__Goal of the exercise__
The required response is the number of lines in the entries that include the word "each", with nothing added.

[Stored items from a collection]

---+---

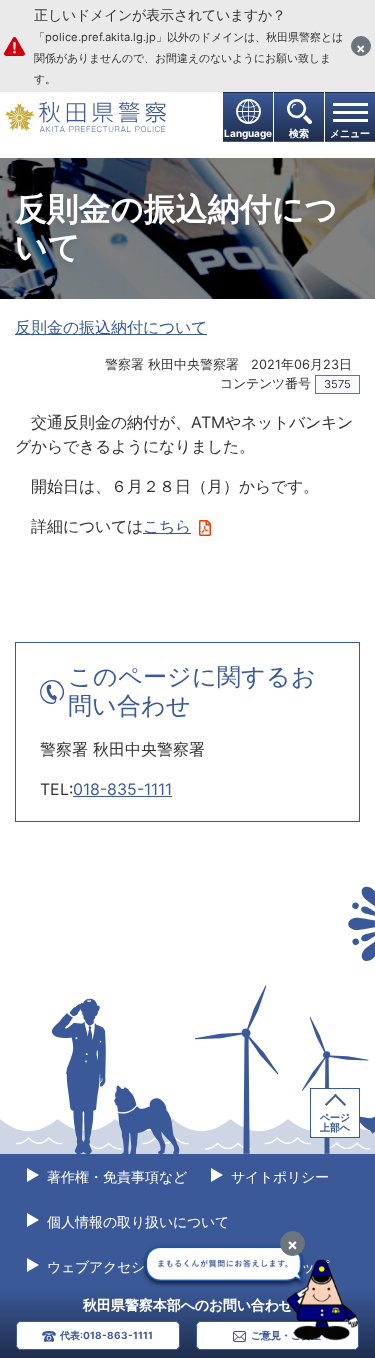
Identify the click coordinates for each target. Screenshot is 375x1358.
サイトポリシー (278, 1176)
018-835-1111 (122, 789)
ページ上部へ (335, 1122)
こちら (167, 526)
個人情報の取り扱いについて (136, 1221)
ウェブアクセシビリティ (122, 1266)
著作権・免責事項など (115, 1176)
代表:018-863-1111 (106, 1335)
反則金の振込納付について (111, 327)
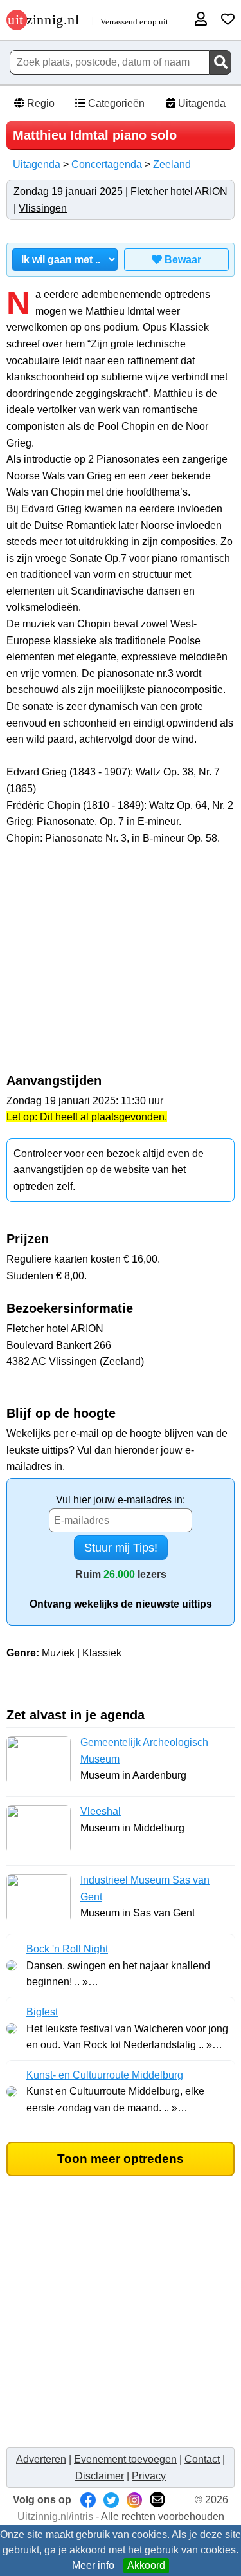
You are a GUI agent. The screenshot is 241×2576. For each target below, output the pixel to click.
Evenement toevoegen (125, 2459)
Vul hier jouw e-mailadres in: (120, 1499)
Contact (202, 2459)
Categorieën (115, 103)
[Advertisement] (121, 966)
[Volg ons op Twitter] (111, 2499)
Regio (39, 103)
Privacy (149, 2475)
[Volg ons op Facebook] (88, 2499)
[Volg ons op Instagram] (134, 2499)
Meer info (93, 2565)
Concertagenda (106, 164)
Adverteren (41, 2459)
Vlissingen (43, 208)
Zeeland (172, 164)
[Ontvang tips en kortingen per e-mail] (157, 2499)
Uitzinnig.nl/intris (55, 2516)
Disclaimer (99, 2475)
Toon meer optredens (120, 2158)
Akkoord (146, 2565)
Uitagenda (200, 103)
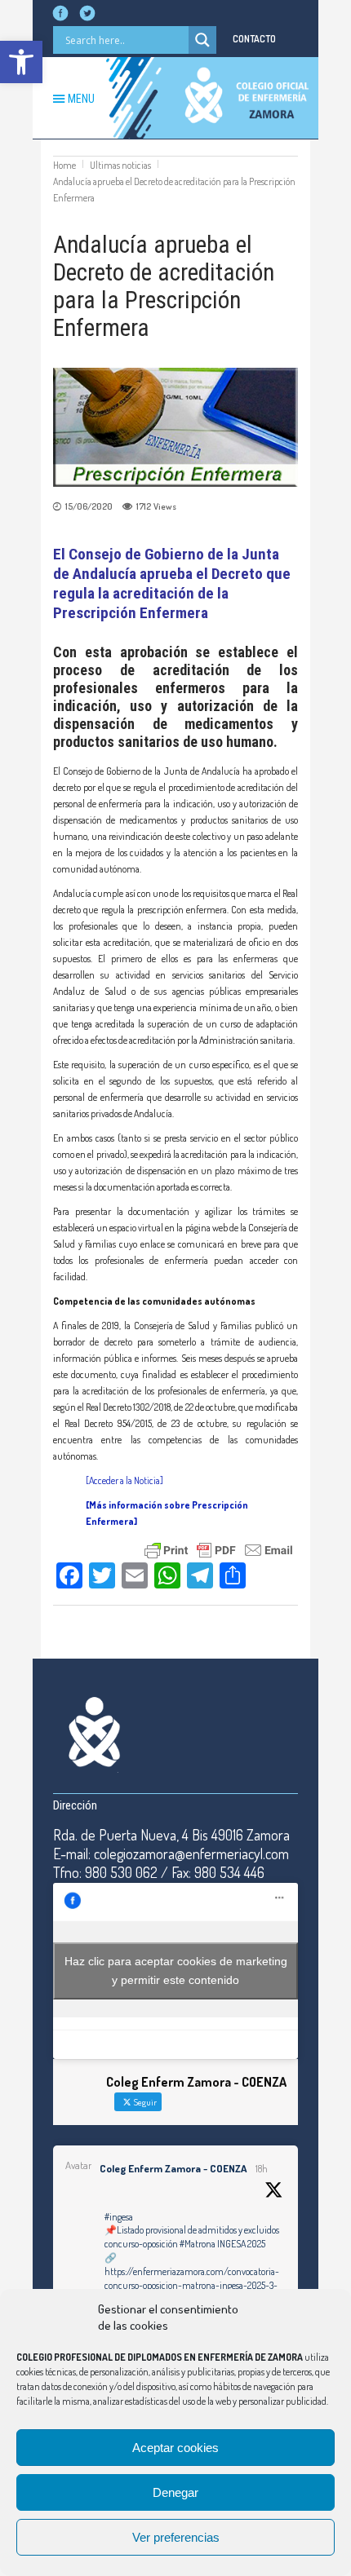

---+---

__Your response__
2